▶ **Exercise prompt**
Extract every line of the records word for word, leaving the pictures out of your answer.

Records in a dataset:

────────────────────────────────────────

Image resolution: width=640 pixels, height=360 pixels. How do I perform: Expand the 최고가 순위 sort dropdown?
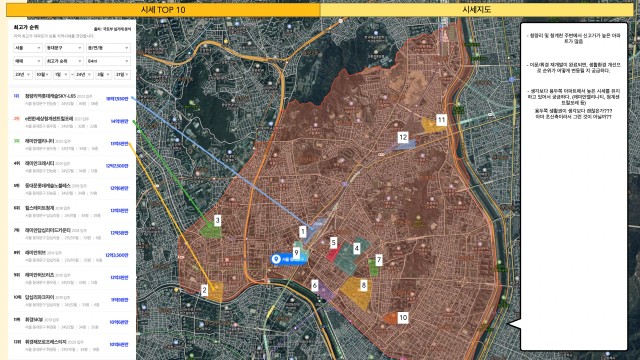64,61
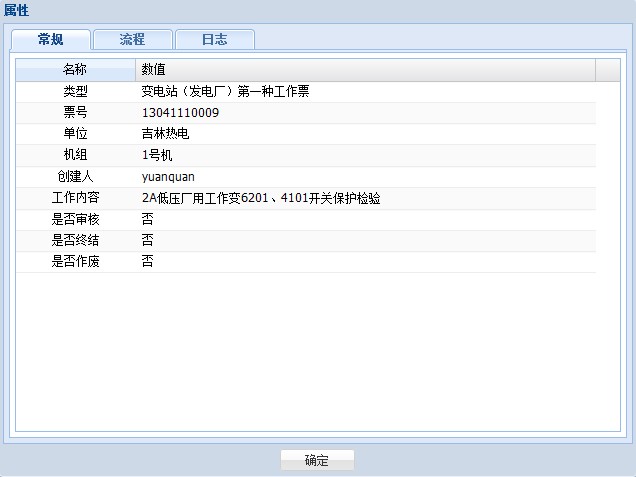
Task: Click the 名称 column header
Action: (x=75, y=70)
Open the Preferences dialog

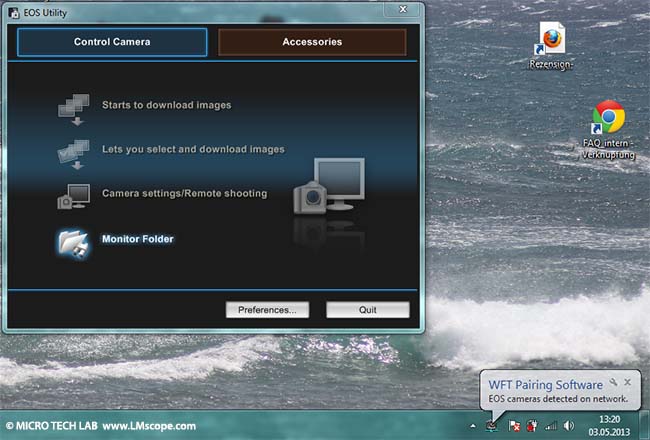pos(267,310)
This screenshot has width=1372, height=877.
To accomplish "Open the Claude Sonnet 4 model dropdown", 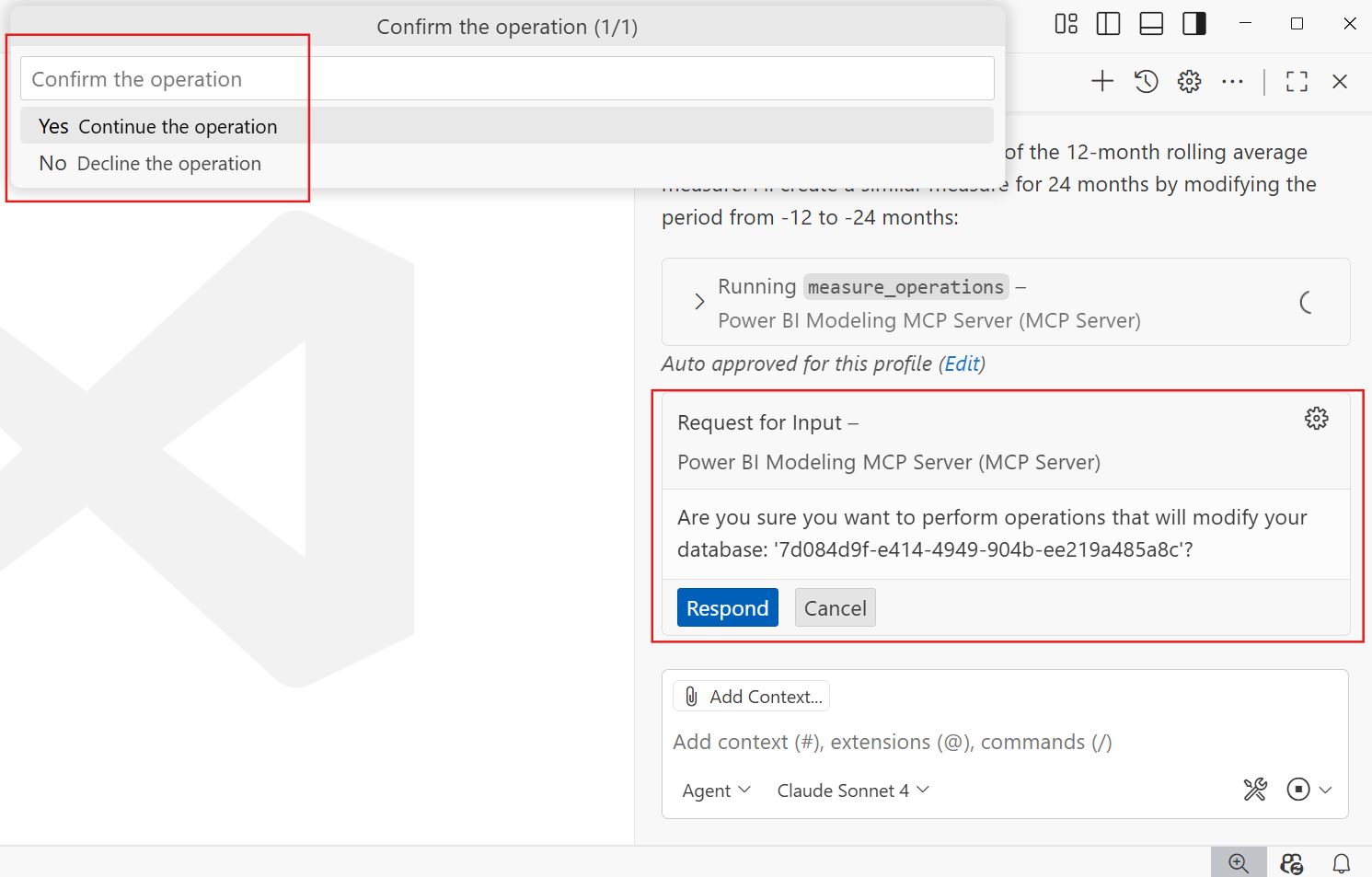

────────────────────────────────────────

▶ **The solution**
Image resolution: width=640 pixels, height=360 pixels. How do I perform: Expand the 최고가 순위 sort dropdown?
64,61
Task: Click the 名称 column header
Action: (x=75, y=70)
Open the Preferences dialog

pos(267,310)
This screenshot has width=1372, height=877.
To accomplish "Open the Claude Sonnet 4 model dropdown", 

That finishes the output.